◆ WHAT IS EXPECTED: Task for the listing below: copy it out in full, exactly.

◆ MATERIAL FOR THIS EXERCISE:
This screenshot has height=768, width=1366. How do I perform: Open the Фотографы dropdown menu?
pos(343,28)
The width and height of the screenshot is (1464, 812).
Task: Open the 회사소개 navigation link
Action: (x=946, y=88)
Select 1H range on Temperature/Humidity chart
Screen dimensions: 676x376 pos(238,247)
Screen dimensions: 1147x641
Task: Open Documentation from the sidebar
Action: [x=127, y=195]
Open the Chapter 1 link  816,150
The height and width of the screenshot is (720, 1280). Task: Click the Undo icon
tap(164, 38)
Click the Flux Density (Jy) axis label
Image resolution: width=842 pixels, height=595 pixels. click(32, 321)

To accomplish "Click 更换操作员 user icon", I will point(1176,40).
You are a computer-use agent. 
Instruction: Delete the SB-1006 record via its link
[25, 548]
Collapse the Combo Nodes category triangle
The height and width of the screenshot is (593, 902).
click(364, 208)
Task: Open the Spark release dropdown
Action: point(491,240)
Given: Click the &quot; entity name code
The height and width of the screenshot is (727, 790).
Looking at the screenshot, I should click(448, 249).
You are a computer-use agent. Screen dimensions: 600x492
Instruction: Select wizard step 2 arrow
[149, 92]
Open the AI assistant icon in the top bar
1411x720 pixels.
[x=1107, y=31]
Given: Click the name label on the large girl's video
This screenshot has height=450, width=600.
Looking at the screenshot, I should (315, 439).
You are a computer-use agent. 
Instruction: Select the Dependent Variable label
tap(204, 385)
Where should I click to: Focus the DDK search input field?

◆ RESPONSE:
This screenshot has height=768, width=1366. How do I perform: Open the Фотографы dropdown menu?
pos(343,28)
The width and height of the screenshot is (1464, 812).
Task: Open the 회사소개 navigation link
Action: (x=946, y=88)
Select 1H range on Temperature/Humidity chart
Screen dimensions: 676x376 pos(238,247)
Screen dimensions: 1147x641
Task: Open Documentation from the sidebar
Action: [x=127, y=195]
Open the Chapter 1 link  816,150
The height and width of the screenshot is (720, 1280). Task: Click the Undo icon
tap(164, 38)
Click the Flux Density (Jy) axis label
Image resolution: width=842 pixels, height=595 pixels. click(32, 321)

To accomplish "Click 更换操作员 user icon", I will point(1176,40).
You are a computer-use agent. 
Instruction: Delete the SB-1006 record via its link
[25, 548]
Collapse the Combo Nodes category triangle
The height and width of the screenshot is (593, 902).
click(364, 208)
Task: Open the Spark release dropdown
Action: point(491,240)
Given: Click the &quot; entity name code
The height and width of the screenshot is (727, 790).
Looking at the screenshot, I should click(448, 249).
You are a computer-use agent. Screen dimensions: 600x492
Instruction: Select wizard step 2 arrow
[149, 92]
Open the AI assistant icon in the top bar
1411x720 pixels.
[x=1107, y=31]
Given: Click the name label on the large girl's video
This screenshot has height=450, width=600.
Looking at the screenshot, I should (315, 439).
You are a computer-use agent. 
Instruction: Select the Dependent Variable label
tap(204, 385)
Where should I click to: Focus the DDK search input field?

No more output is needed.